» Your task: Copy out exactly, from the entries that follow, the line holding "Open the grav-helios-2.test link", the line holding "Click the https://slack.rho-dev.co/slack/install", and all lines between them, but no pictures.

[Records drawn from a dataset]
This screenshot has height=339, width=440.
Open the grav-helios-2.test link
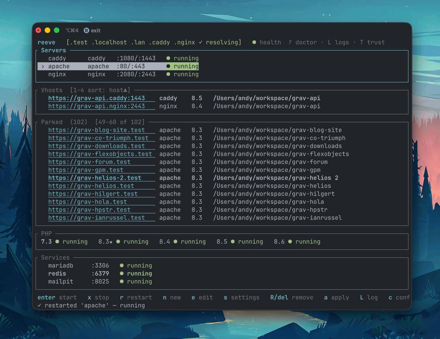(94, 178)
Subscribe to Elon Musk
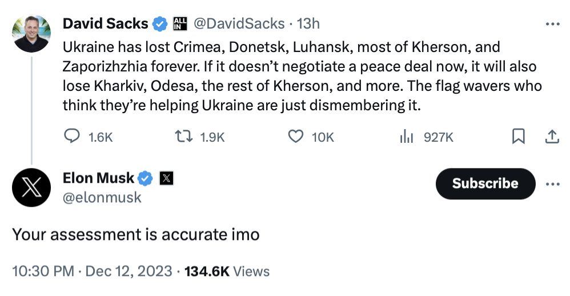This screenshot has width=570, height=296. pyautogui.click(x=485, y=183)
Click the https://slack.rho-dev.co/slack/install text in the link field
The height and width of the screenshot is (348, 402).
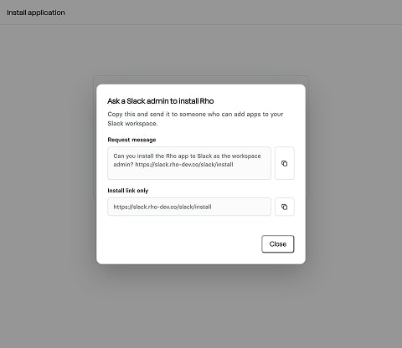(x=162, y=207)
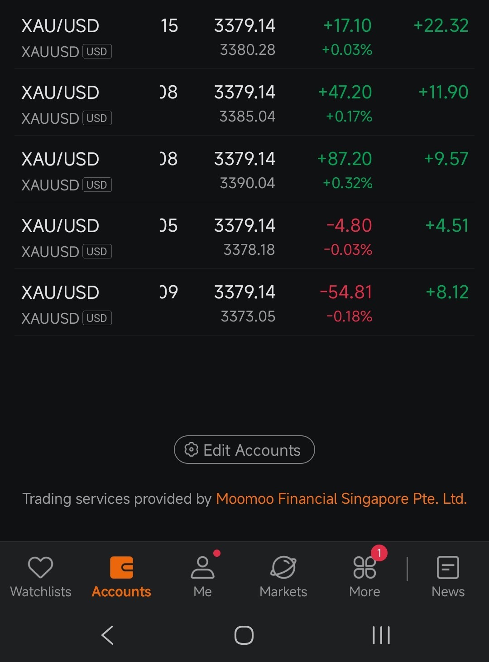Open Moomoo Financial Singapore Pte. Ltd. link
The width and height of the screenshot is (489, 662).
[x=341, y=499]

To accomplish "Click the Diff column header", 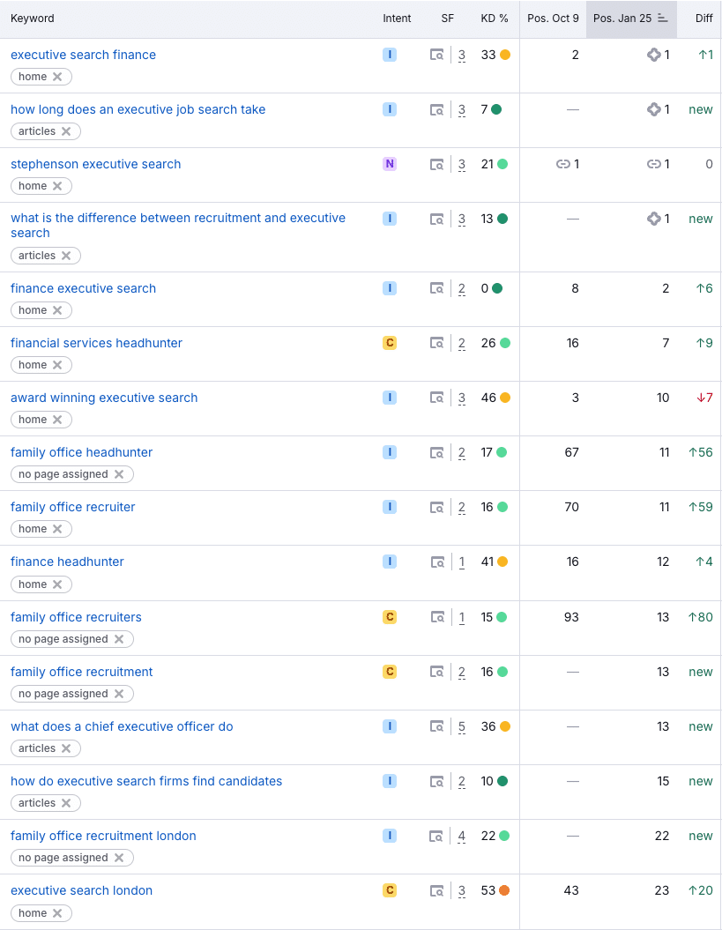I will pyautogui.click(x=703, y=19).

» Answer below:
Open the grav-helios-2.test link
(94, 178)
Subscribe to Elon Musk
This screenshot has width=570, height=296. pyautogui.click(x=485, y=183)
Click the https://slack.rho-dev.co/slack/install text in the link field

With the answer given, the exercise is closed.